- **Sezione del documento**
----

È passato sotto traccia, molto sotto traccia, il lancio delle agenzie di stampa nazionali (almeno io l’ho notato su Adnkronos) secondo cui un tizio, senza laurea, avrebbe “vinto” 26 cause fingendosi avvocato.
Il titolone, poi, dava subito atto dell’epilogo della vicenda, terminata con l’arresto: quisquilie. La vera notizia era contenute nelle prime battute, rimbalzando tra la fantasticheria di averne vinte ben 26 e l’incredulità di averlo fatto senza la laurea.
È passata in cavalleria, dicevo. Perché il titolo nasconde una realtà ben più profonda della mera bazzecola, due o tre concetti molto più allarmanti della semplice pinzillacchera.
La vittoria di 26 cause senza laurea può certamente portare chiunque ad immaginare l’inutilità della laurea per stare in giudizio e difendersi (o attaccare), ma può anche segnalare, altrettanto logicamente, che non se ne ravvede una stretta necessità nemmeno per chi deve giudicare o per chi deve coadiuvarlo, se è vero che saranno stati ben 26 i magistrati che hanno “consegnato la vittoria al non laureato”.
Il dado è tratto: una società come la nostra può anche fare a meno dello studio, del sacrifico e delle capacità, giacché, alla fine della fiera, anzi della causa, si vince senza laurea, non una volta ma addirittura 26.
Questa è la vera trappola, l’attuale retropensiero da cui dover rifuggire. E alla svelta.
Perché vedete: se è fuor di dubbio che la laurea non attribuisce in automatico doti, capacità e cultura (e lo è), risulta altrettanto vero che i “percorsi magistrali” hanno la forza di seminare buon senso e ragionevolezza – figure, oggi, tanto necessarie quanto dimenticate – spingendo verso l’accrescimento e l’espansione del grado di strumentalità della persona rispetto all’elaborazione dei concetti, all’autonomia di giudizio ed alla capacità critica. Tutte spigolature fondamentali per bramare una società moderna, fondata sul diritto e sull’equità.

----

- **Dati mostrati**
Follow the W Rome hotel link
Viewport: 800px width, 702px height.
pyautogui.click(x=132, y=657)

----

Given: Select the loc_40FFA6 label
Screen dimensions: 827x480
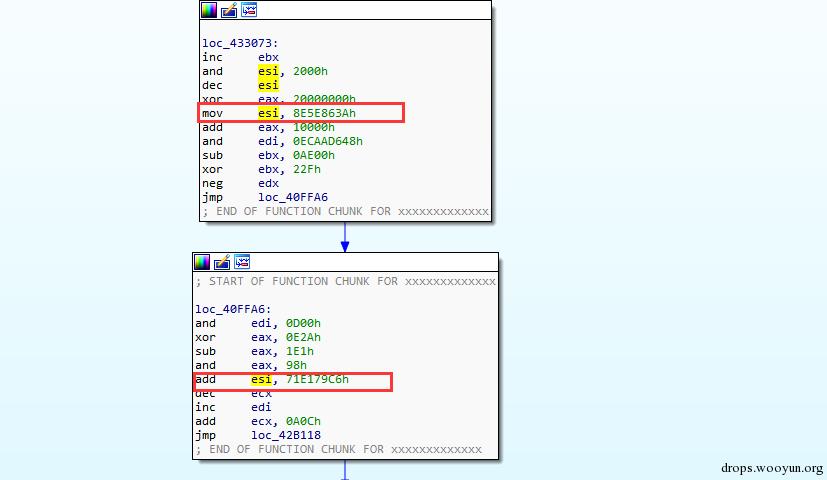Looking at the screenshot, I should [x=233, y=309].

----

- **Consegna 1**
Nell'articolo sul falso avvocato, rispetto a quali ambiti i "percorsi magistrali" accrescono la strumentalità della persona? Elencali tutti.
- **Consegna 2**
Prosegui l'articolo sul falso avvocato a partire dalla sua ultima frase.

- **Risposta scritta 1**
- l'elaborazione dei concetti
- l'autonomia di giudizio
- la capacità critica

- **Risposta scritta 2**
Poi non accadrà, è possibile. Ma una collettività che vi rinuncia, sul presupposto, falso, che tutti possono tutto, allo stesso modo, perché ciascuno ha la propria ragione, è una comunità destinata all’oblio dei “ragionisti”, ossia dell’insieme di quelli che ce l’hanno a prescindere, la ragione, e di cui il nostro Paese è infarcito: chi tampona, generalmente, ritiene che la colpa sia di chi ha frenato. E via di causa.
Un virus strisciante, generato anche dall’uso distorto del web, fonte interminabile ed impareggiabile di informazioni, che, però, se messo al servizio dell’errore, perché utilizzato malamente, porta a ritenere, proprio come scritto in settimana, che i processi, anziché riconoscere diritti ai cittadini in applicazione della legge, attribuiscano vittorie e sconfitte, al pari di una qualunque partita di calcio.
Mi vien da pensare che i tempi sono maturi per iniziare anche a scommetterci, allora. E viste le cronache di questi giorni, mi fermo qua…
Ah, dimenticavo. Visto che il falso avvocato è stato arrestato, chi mai potrà assisterlo, ora? Ma che domande: si difenderà da solo, così da vincerne un’altra, la 27esima.